I did not use the TOG mold for this one.  I used another previously purchased log mold.  I DID use my awesome 8-wire cutter, however, and also the TOG planer!  I love them all!

I used my TOG slab mold this weekend as well, for a first attempt at re-batch.  Not so sure if I like the re-batched look...maybe I did it wrong, but it just looks like poopie.  I did the crock-pot method.  Next time I will try boil-in-a-bag.  It was only my second time using my TOG slab mold and those babies just popped right out so easily!  Can't wait to try a good swirl in the slab mold, hopefully this coming weekend!


----------



## spotts71 (Jul 28, 2008)

wow I love that soap! did you scent each layer different or did you scent the whole batch and just pull out the different amounts to color? Did you allow it to gel? If yes what type of color did you use to hold such a great color?

wow sorry for all the questions? I just haven't had much luck with colors. Not giving up though!


----------



## kwahlne (Jul 28, 2008)

spotts71 said:
			
		

> wow I love that soap!


Thanks, Spotts!



			
				spotts71 said:
			
		

> did you scent each layer different or did you scent the whole batch and just pull out the different amounts to color?


The whole thing is scented with watermelon.



			
				spotts71 said:
			
		

> Did you allow it to gel?


  Yes



			
				spotts71 said:
			
		

> If yes what type of color did you use to hold such a great color?


  For the pink, I used ultramarine pink with a pinch of red iron oxide.  I added titanium oxide to make the white part more white, and I used green chromium oxide for the green... 

Soap is yet to be tested, so I don't know yet if it lathers white...!



			
				spotts71 said:
			
		

> wow sorry for all the questions?
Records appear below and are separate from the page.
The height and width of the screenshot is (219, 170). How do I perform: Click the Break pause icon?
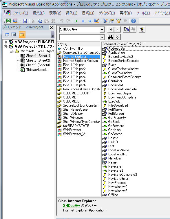pyautogui.click(x=83, y=21)
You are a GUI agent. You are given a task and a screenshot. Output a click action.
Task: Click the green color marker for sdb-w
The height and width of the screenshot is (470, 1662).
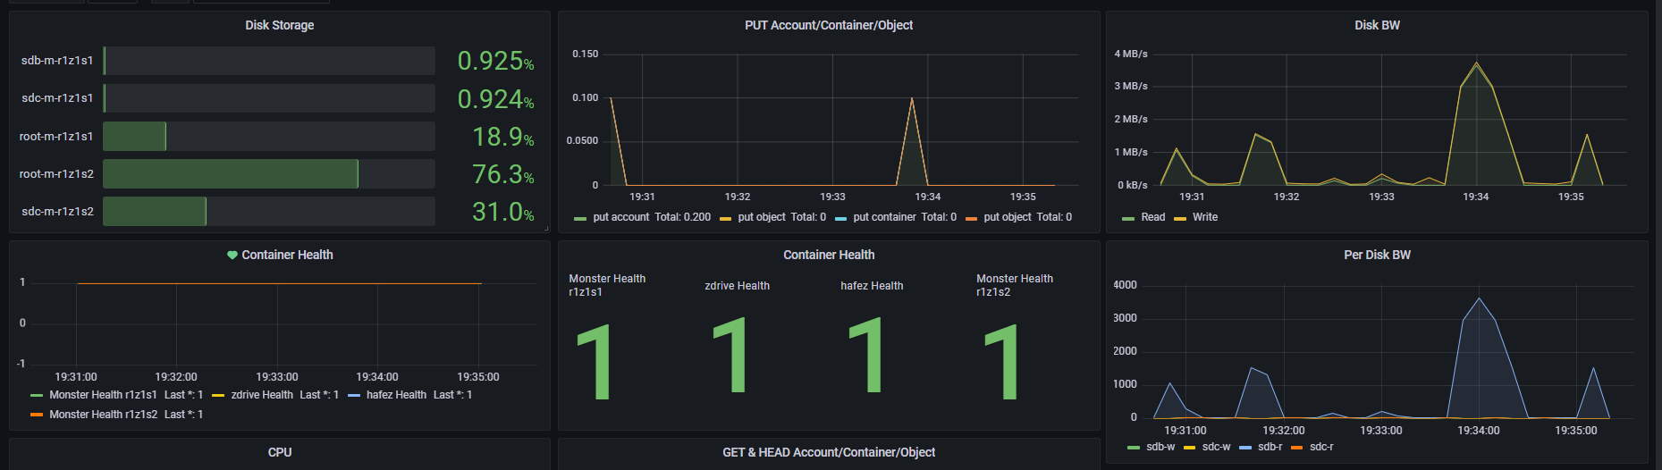(x=1133, y=447)
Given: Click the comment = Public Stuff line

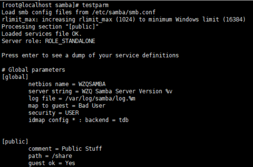Looking at the screenshot, I should (65, 149).
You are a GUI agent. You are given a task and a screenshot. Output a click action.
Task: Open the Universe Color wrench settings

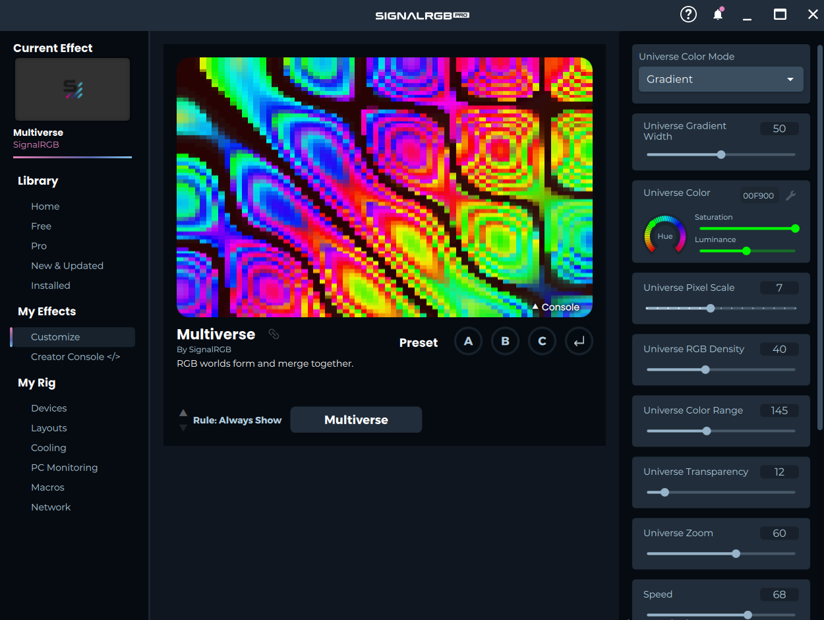(791, 195)
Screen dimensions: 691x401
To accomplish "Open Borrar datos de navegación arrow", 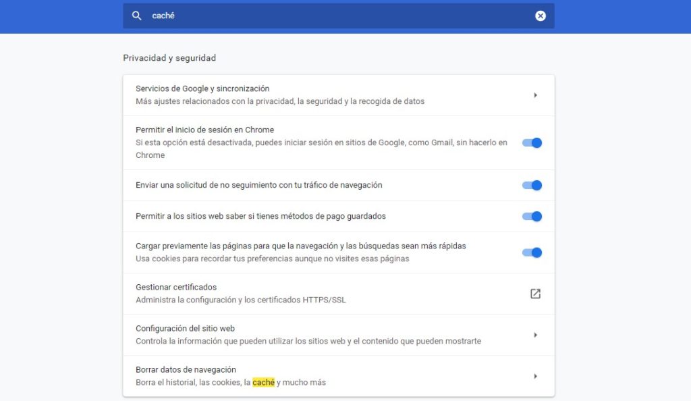I will click(535, 376).
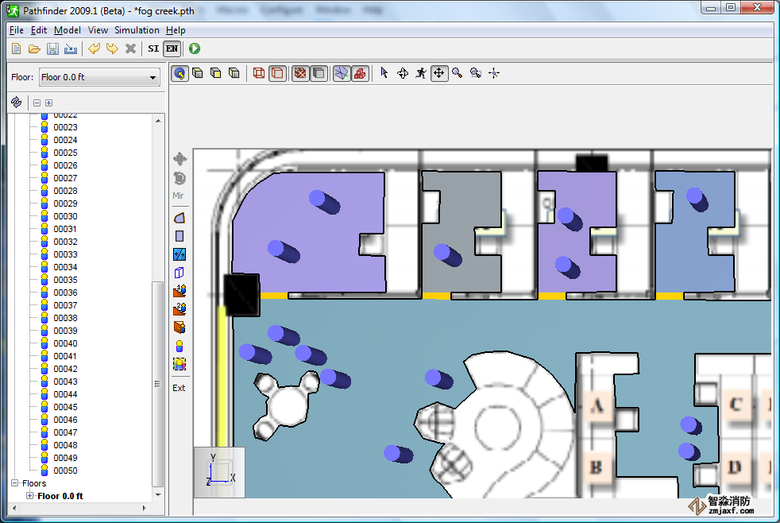Screen dimensions: 780x523
Task: Toggle wireframe rendering view button
Action: [258, 73]
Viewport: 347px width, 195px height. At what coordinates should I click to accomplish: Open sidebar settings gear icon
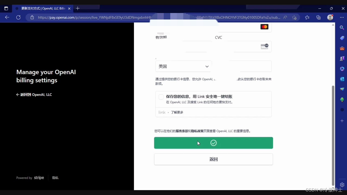[x=342, y=185]
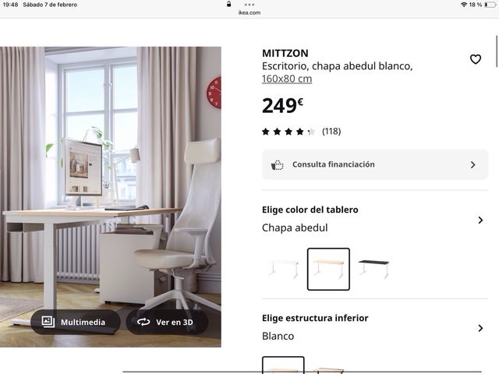Tap the three dots multitasking menu

click(x=250, y=5)
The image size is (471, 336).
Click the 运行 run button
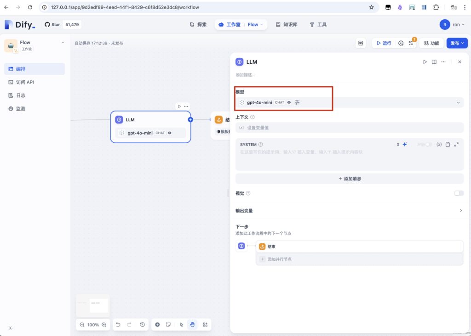384,43
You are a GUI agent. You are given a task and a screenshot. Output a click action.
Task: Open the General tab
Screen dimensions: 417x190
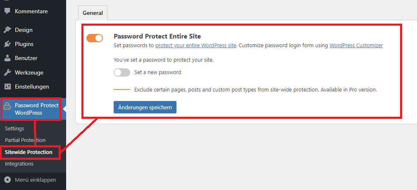pos(93,13)
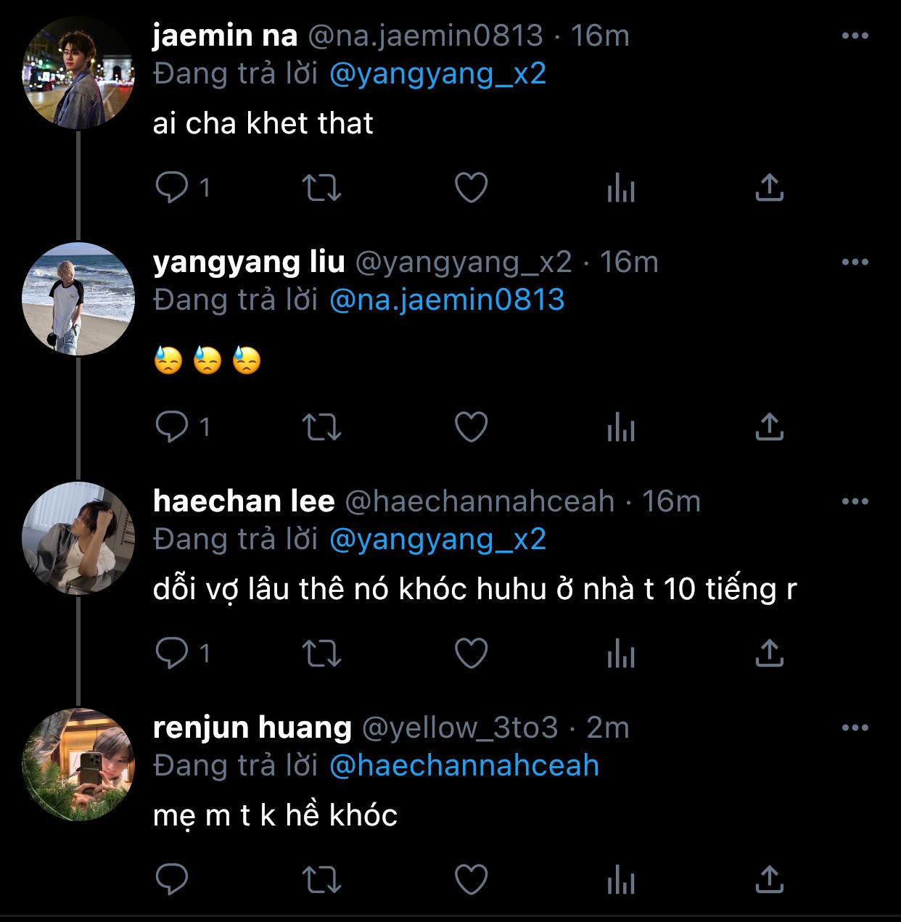Open more options on yangyang liu's tweet
This screenshot has height=922, width=901.
(x=855, y=262)
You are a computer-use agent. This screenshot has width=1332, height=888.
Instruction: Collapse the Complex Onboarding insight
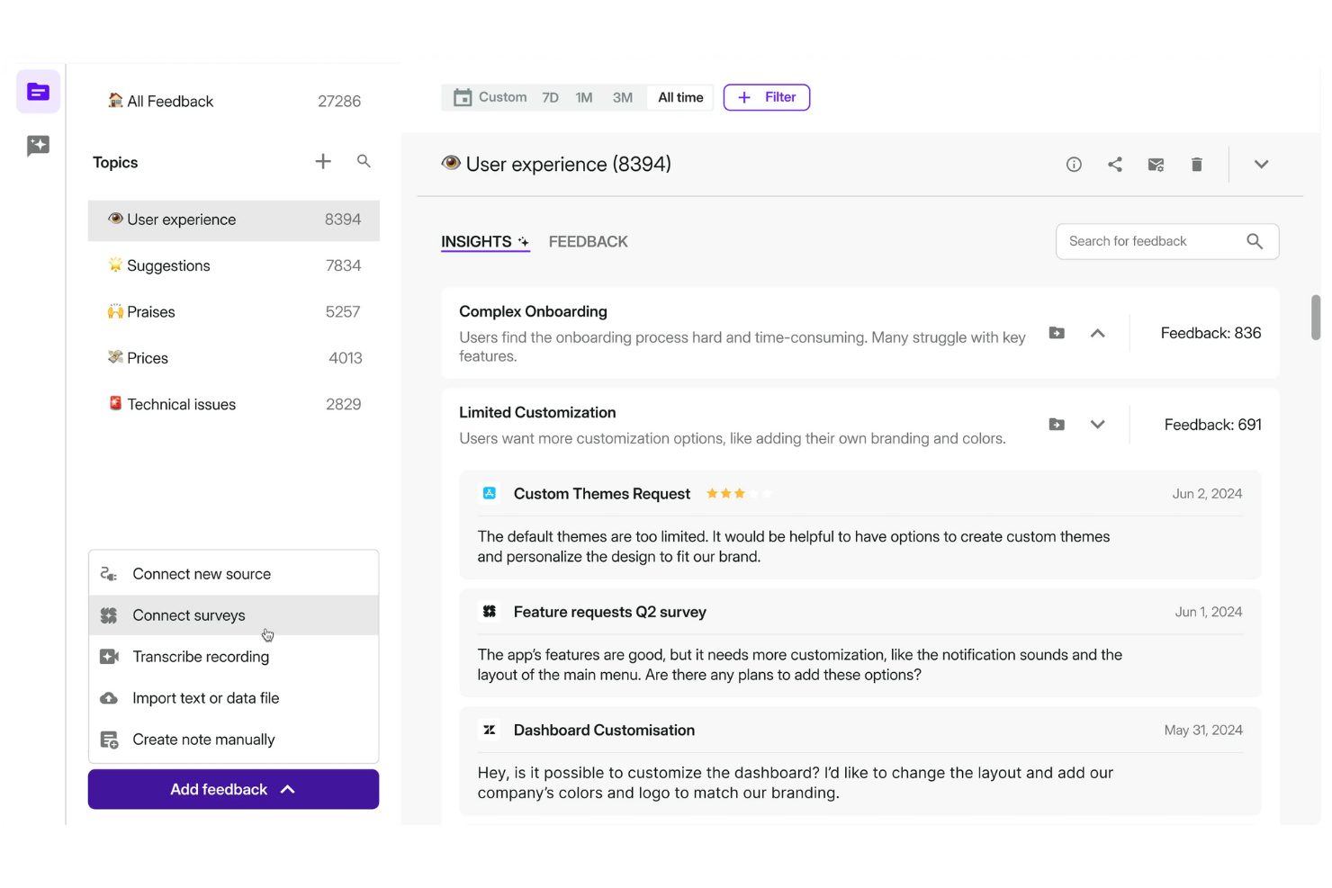(1098, 333)
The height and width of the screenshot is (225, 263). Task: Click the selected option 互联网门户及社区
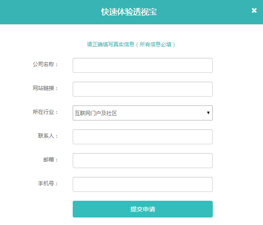pos(96,113)
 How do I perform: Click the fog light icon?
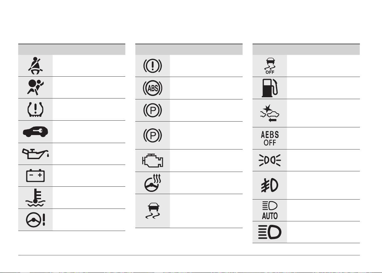click(x=270, y=185)
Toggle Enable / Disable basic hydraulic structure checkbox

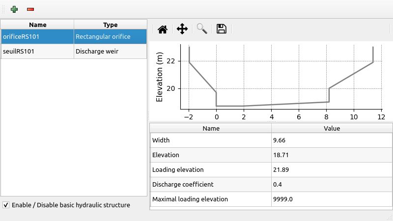[x=6, y=205]
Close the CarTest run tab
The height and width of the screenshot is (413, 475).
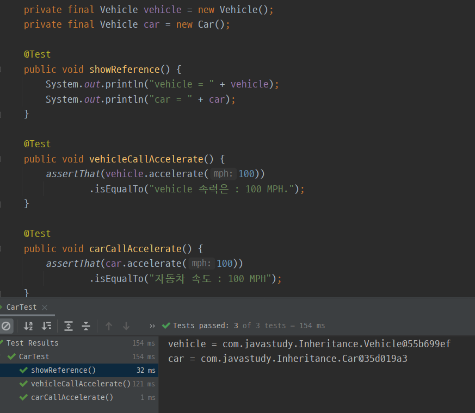click(45, 308)
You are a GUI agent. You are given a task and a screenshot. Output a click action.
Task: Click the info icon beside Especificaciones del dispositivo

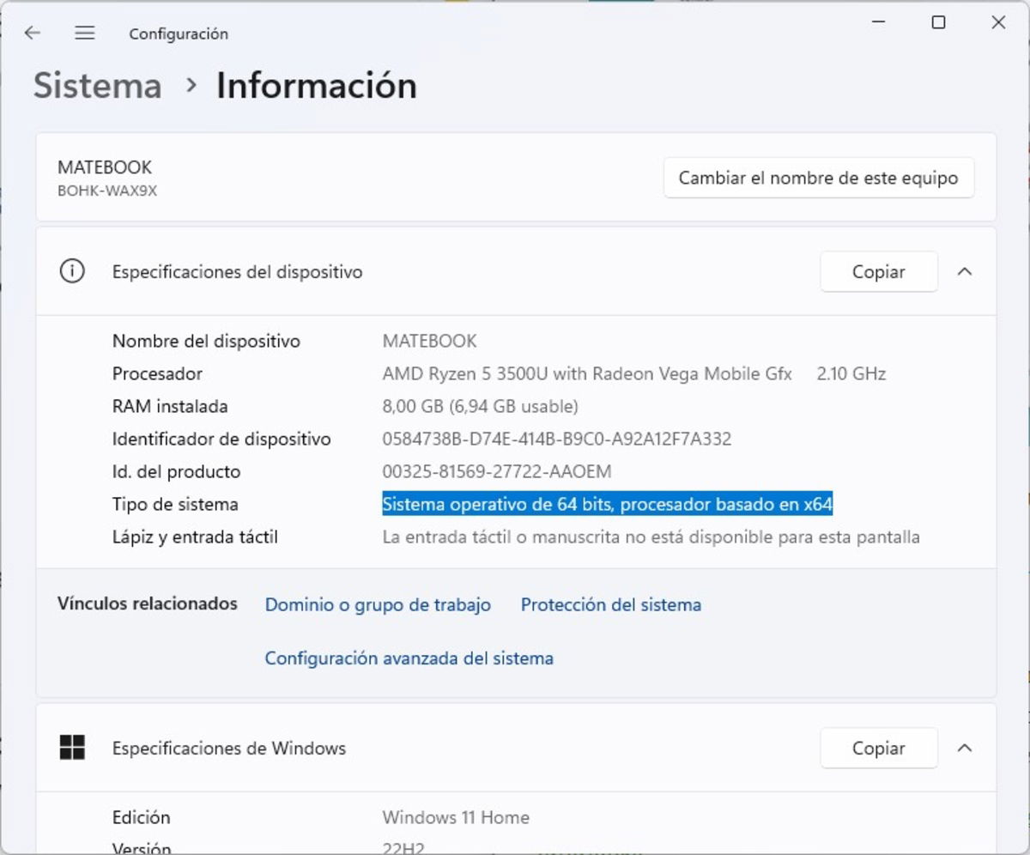[72, 271]
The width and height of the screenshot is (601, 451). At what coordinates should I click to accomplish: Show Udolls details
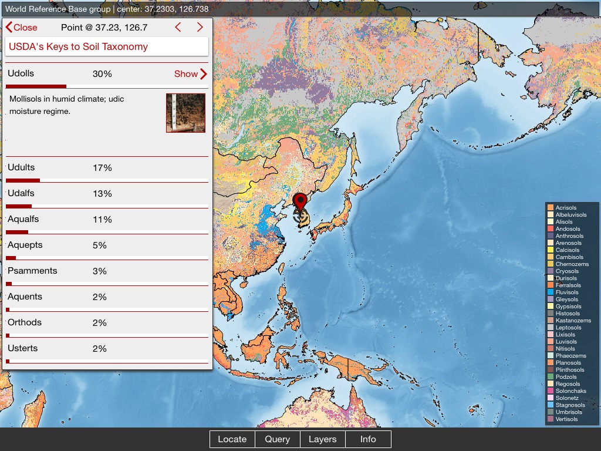pos(191,74)
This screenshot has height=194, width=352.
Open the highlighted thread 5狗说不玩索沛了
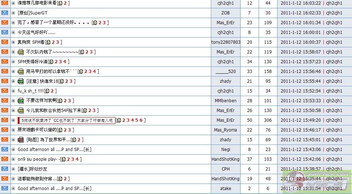pyautogui.click(x=67, y=120)
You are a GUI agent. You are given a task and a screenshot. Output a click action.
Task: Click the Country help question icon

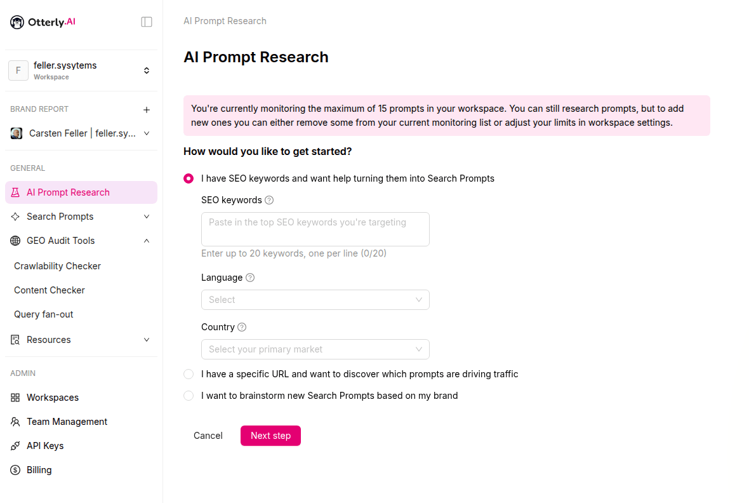[x=242, y=327]
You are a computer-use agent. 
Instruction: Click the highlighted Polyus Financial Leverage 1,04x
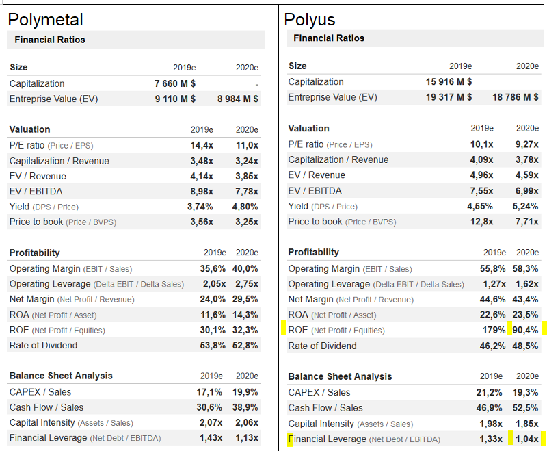coord(526,439)
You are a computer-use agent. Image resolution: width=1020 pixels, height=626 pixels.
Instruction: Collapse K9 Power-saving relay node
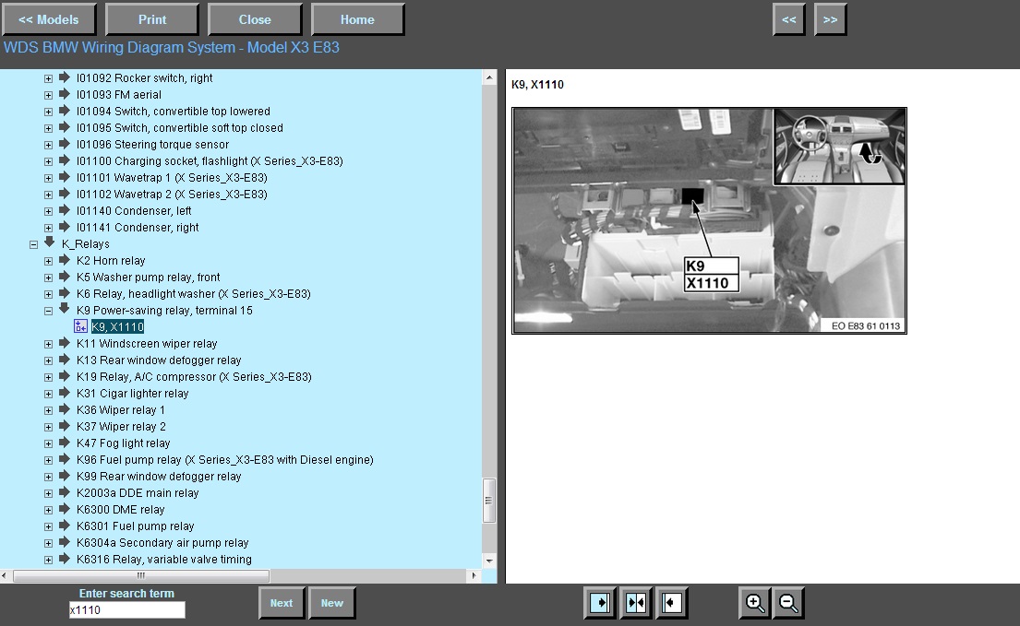coord(48,311)
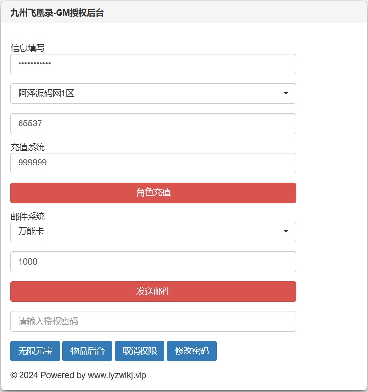Open the www.lyzwlkj.vip link
Screen dimensions: 368x392
click(x=117, y=375)
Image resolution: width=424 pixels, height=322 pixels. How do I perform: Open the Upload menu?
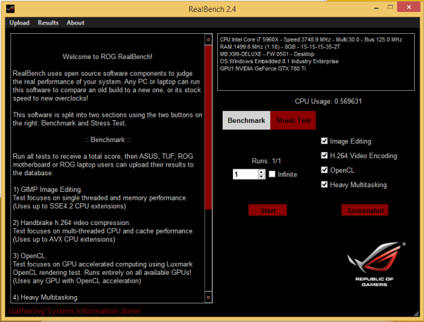(19, 23)

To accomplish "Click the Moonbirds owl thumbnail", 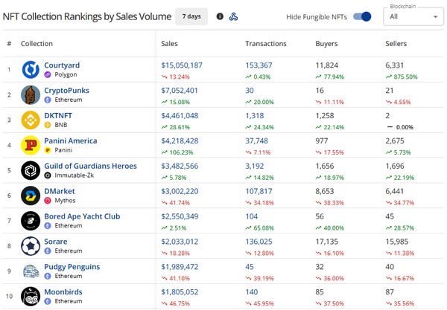I will tap(31, 297).
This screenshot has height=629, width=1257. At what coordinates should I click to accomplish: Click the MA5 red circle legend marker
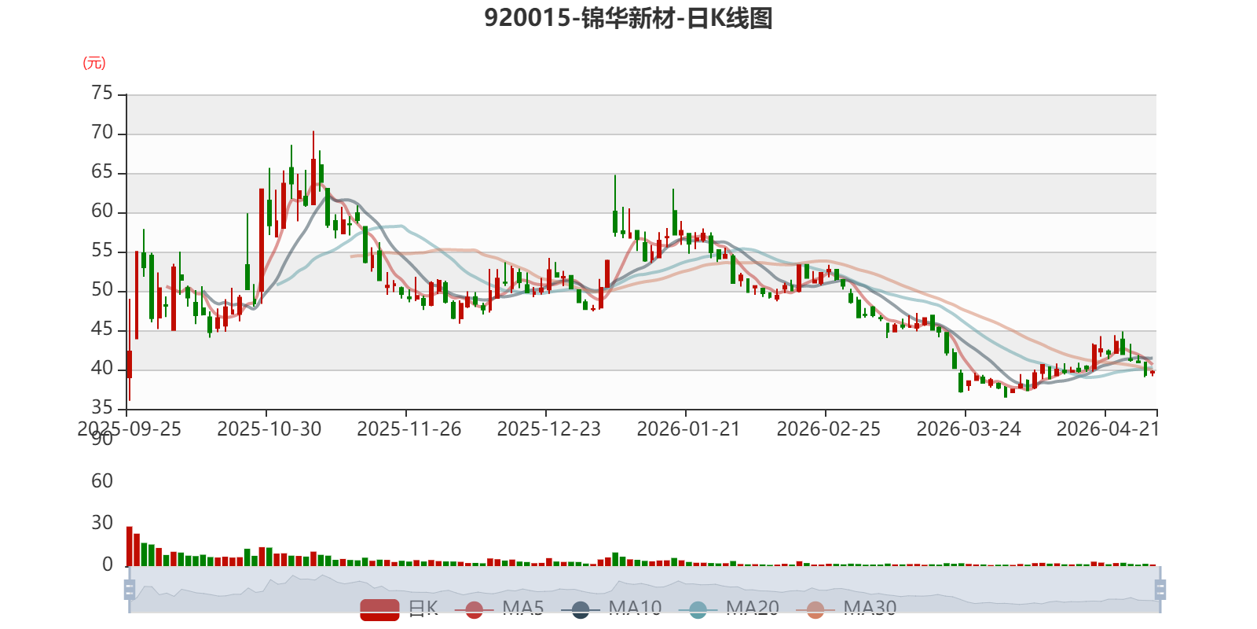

I just haven't had much luck with colors. Not giving up though!


Not a problem at all!


----------



## chrisinflorida (Jul 28, 2008)

Beautiful soap.

Chris


----------



## mandolyn (Jul 29, 2008)

cooooooooooooool!! 8)


----------



## PixieWick (Jul 30, 2008)

Fantastic !

What is gelling soap?


----------



## spotts71 (Jul 30, 2008)

hey thanks for the info--- this may be a dumb question but are are those a powder type of color? Do you add them as powders or do you mix with oo or another type of oil then mix into soap?


----------



## kwahlne (Jul 30, 2008)

PixieWick said:
			
		

> Fantastic !
> 
> What is gelling soap?



Gel is  allowing the soap to heat up by keeping it insulated to go through a gel phase before unmolding.

Some soapers choose to not let it go through the gel phase by quickly cooling the soap while in the mold.


----------



## kwahlne (Jul 30, 2008)

spotts71 said:
			
		

> hey thanks for the info--- this may be a dumb question but are are those a powder type of color? Do you add them as powders or do you mix with oo or another type of oil then mix into soap?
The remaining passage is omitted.